DATA SUPPLIED —
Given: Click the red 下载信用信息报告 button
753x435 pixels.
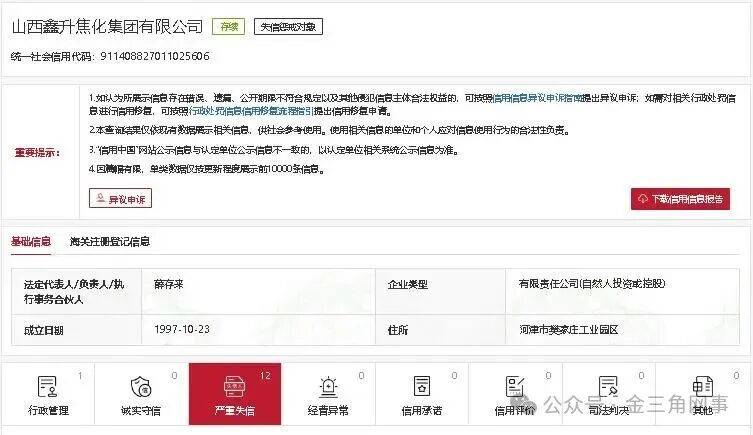Looking at the screenshot, I should (680, 199).
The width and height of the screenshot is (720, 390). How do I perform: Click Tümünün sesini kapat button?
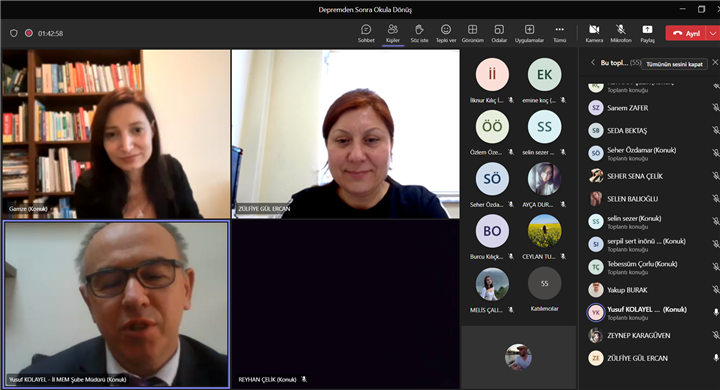[x=674, y=64]
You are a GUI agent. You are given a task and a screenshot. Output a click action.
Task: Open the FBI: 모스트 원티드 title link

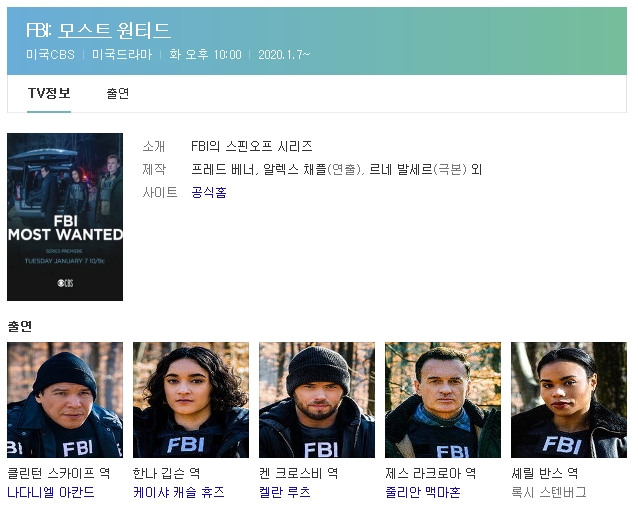pyautogui.click(x=98, y=30)
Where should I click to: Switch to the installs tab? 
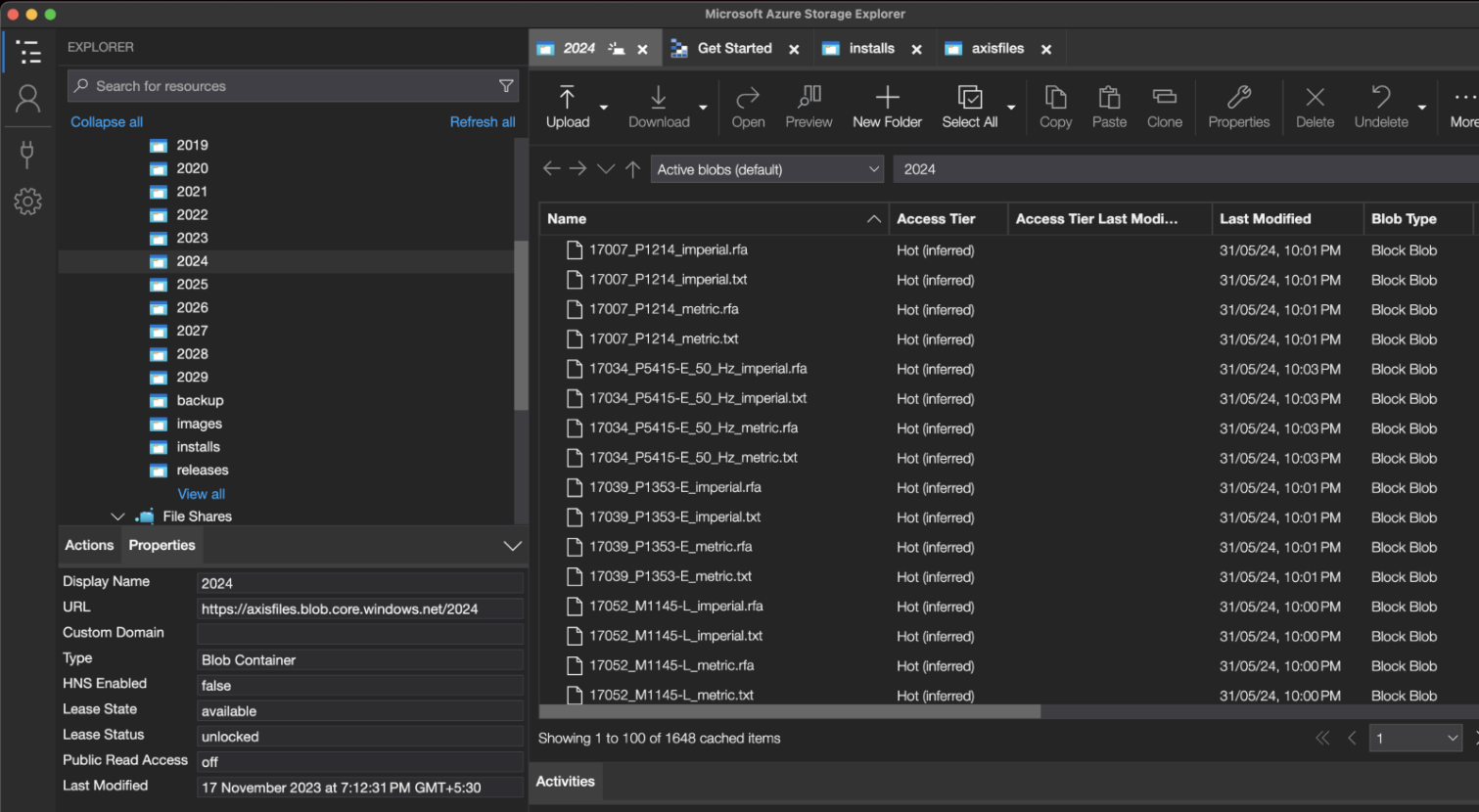(871, 49)
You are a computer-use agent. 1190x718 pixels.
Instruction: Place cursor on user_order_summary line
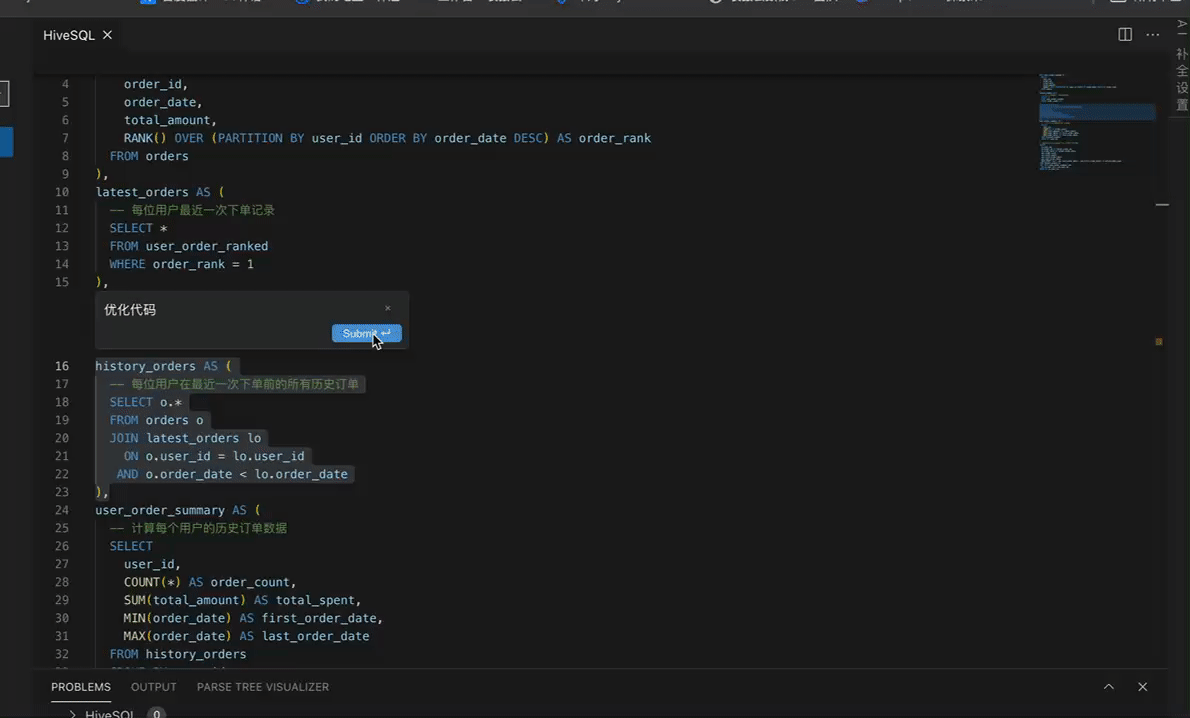point(160,510)
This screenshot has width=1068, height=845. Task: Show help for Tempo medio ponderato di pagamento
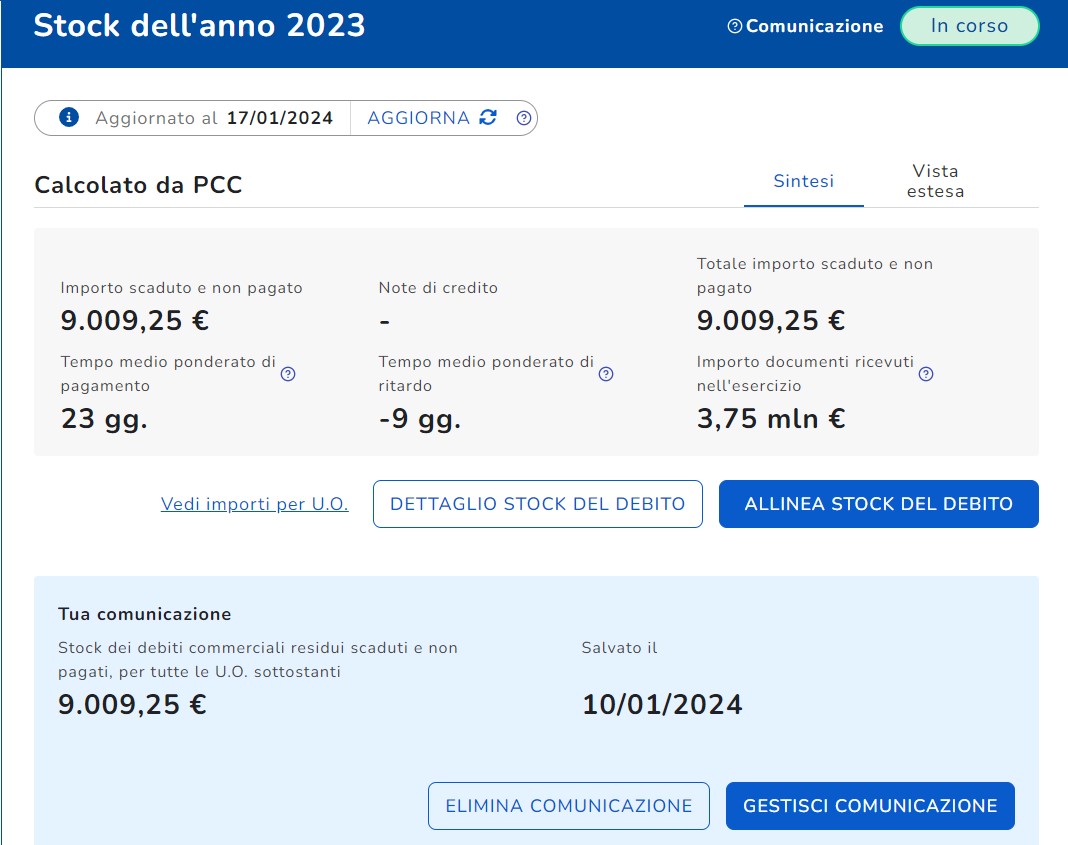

EXERCISE GOAL —
Nothing but the lines from the one holding "Task: Open the FBI: 모스트 원티드 title link" to the end of the entries above should be echoed, exactly and with both ends included; omit the pictures.

OUTPUT FOR THIS TASK —
Task: Open the FBI: 모스트 원티드 title link

pyautogui.click(x=98, y=30)
Where should I click to: Switch to the installs tab? 
(871, 49)
You are a computer-use agent. 1190x718 pixels.
Instruction: Place cursor on user_order_summary line
point(160,510)
This screenshot has width=1068, height=845. Task: Show help for Tempo medio ponderato di pagamento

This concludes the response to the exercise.